Mi Gobierno está firmemente comprometida con dejar de lado, lo más rápido posible, medidas transitorias, de corte dirigista, que hemos heredado o nos hemos visto obligados a tomar. Insisto, las presentes medidas son sólo circunstanciales y serán abandonadas tan pronto podamos normalizar la situación económica y financiera.
A tal fin, comprometo, una vez más, la firme voluntad de mi Gobierno en procura de un presupuesto equilibrado y un plan de crecimiento sustentable y a este respecto, seguiremos trabajando conjuntamente con el FMI y con el grupo de asesores de países amigos.

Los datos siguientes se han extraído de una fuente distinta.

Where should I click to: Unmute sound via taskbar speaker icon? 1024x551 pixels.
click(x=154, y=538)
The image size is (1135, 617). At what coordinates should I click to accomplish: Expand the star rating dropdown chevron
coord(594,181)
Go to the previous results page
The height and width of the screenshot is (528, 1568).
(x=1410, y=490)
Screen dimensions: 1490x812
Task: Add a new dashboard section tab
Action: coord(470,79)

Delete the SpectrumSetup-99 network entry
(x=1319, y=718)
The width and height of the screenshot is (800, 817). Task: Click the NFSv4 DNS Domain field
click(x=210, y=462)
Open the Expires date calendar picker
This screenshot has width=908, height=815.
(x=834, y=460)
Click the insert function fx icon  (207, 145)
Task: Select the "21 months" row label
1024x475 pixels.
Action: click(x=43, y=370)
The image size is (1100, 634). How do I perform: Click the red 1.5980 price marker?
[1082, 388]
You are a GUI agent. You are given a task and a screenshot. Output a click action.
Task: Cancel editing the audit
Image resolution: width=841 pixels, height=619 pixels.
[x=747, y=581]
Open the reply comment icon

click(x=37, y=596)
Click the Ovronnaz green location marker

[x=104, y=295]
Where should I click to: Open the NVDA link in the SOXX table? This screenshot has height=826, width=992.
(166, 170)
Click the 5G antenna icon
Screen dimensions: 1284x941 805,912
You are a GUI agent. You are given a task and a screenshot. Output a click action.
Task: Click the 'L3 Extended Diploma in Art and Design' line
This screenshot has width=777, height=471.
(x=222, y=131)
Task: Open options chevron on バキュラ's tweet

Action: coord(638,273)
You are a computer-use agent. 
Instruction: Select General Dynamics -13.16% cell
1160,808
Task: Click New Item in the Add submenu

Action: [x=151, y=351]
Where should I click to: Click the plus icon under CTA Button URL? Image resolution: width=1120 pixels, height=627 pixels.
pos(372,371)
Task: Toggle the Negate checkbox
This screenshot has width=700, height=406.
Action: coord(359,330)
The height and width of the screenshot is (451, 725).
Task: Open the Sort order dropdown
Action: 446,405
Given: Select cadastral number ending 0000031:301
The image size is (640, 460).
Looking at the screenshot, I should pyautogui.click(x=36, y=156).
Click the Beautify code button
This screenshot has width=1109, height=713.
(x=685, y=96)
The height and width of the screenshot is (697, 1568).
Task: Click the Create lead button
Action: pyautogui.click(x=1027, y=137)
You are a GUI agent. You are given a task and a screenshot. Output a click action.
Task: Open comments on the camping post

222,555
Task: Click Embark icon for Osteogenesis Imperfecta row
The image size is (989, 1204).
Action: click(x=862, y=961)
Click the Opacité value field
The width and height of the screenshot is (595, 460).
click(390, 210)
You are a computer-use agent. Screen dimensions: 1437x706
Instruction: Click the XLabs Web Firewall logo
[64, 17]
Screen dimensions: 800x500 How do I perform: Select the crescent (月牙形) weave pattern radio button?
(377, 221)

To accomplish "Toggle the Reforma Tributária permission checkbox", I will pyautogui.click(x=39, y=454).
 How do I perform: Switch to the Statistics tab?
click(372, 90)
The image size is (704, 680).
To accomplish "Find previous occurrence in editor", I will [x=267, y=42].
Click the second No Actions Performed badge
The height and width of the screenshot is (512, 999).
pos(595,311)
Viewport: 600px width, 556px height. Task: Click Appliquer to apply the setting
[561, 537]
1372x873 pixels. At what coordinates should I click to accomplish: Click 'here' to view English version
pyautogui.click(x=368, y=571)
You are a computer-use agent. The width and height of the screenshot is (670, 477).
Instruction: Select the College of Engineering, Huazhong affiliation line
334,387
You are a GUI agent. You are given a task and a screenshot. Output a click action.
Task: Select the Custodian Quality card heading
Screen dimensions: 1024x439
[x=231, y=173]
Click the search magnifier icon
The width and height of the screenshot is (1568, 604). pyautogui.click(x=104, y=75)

Enfrentamos necesidades económicas y sociales que reclaman ser solucionadas "ahora". Cualquier demora en ese terreno conlleva el peligro de su agravamiento en el marco de la ya tensa situación que atravesamos.
Sé que sólo con libertad económica e integrados al mundo saldremos de nuestra crisis, pero también que la convulsión social es muy grave y el mejor plan puede perder posibilidades si no actuamos rápido. Por ello necesitaremos de nuestros amigos y aliados comprensión ante la coyuntura y ayuda concreta de organismos financieros multilaterales.
Estimado Presidente y amigo, agradecería profundamente si el Gobierno de los Estados Unidos considera, con la mayor premura, fórmulas de asistencia rápida a mi país. Tal vez dicha asistencia pudiera ser coordinada con las Naciones que integran el G 7. Desde ya que su Gobierno y el pueblo estadounidense pueden contar con el agradecimiento anticipado de todos los argentinos por tales esfuerzos.
Estoy seguro que este primer encuentro del señor Ministro Ruckauf con el señor Secretario de Estado, Colin Powell, y con otras autoridades de su Gobierno, además de reafirmar el carácter de socios y aliados extra-OTAN, contribuirá a una más completa comprensión de la situación que le he descripto.
Esperando encontrarme con Usted en un futuro próximo le envío un abrazo cordial.